The headline on the Texas Tribune story says plenty about the way the Texas Legislature ended its regular session.
It concluded with two legislators, both men — a Democrat and a Republican — threatening to harm each other. A disturbance broke out on the floor of the Texas House of Representatives.
The Tribune article, written by Ross Ramsey, posits an interesting notion. As I look the article over, Ramsey seems to suggest that we need more women in the Texas Legislature.
It’s been a man’s world under the Capitol Dome for a long time.
Ramsey makes this point: “According to the Legislative Reference Library, 23.9 percent of all of the women — all of them — who ever served in the Texas Legislature are in office right now. That’s 37 of the 155 who have served in the Texas Legislature’s history.

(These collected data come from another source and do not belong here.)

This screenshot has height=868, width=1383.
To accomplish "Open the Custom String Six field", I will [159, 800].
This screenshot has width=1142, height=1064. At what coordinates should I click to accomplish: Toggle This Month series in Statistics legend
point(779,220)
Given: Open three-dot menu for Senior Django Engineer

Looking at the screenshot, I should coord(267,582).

“About one in five Texas lawmakers is female. Over the state’s history, 2.8 percent of the 5,571 people who’ve served in the Legislature have been women. The 155 women who’ve served wouldn’t be enough — if they were all alive and in office today — to fill all 181 seats in the House and the Senate.”
He goes on to note that none of the women currently serving in the House took part in the melee at the end of the session. Ramsey adds: “If you know any of them, you know that’s not because they were afraid.”
I once took note of the time in 2015 when Amarillo voters booted two women off the City Council, electing an all-male governing body. I lamented at the time the absence of any female perspective on the council. This year, voters reversed themselves in a big way, electing three women to the five-member council, creating a female council majority for the first time in Amarillo history.
It’s not that City Hall has seen the kind of nonsense that erupted at the State Capitol. It’s merely that I consider female voices on the council to be a good thing.
I’m now thinking that we might need more women in the halls of the Texas Legislature to bring some measure of calm to state government.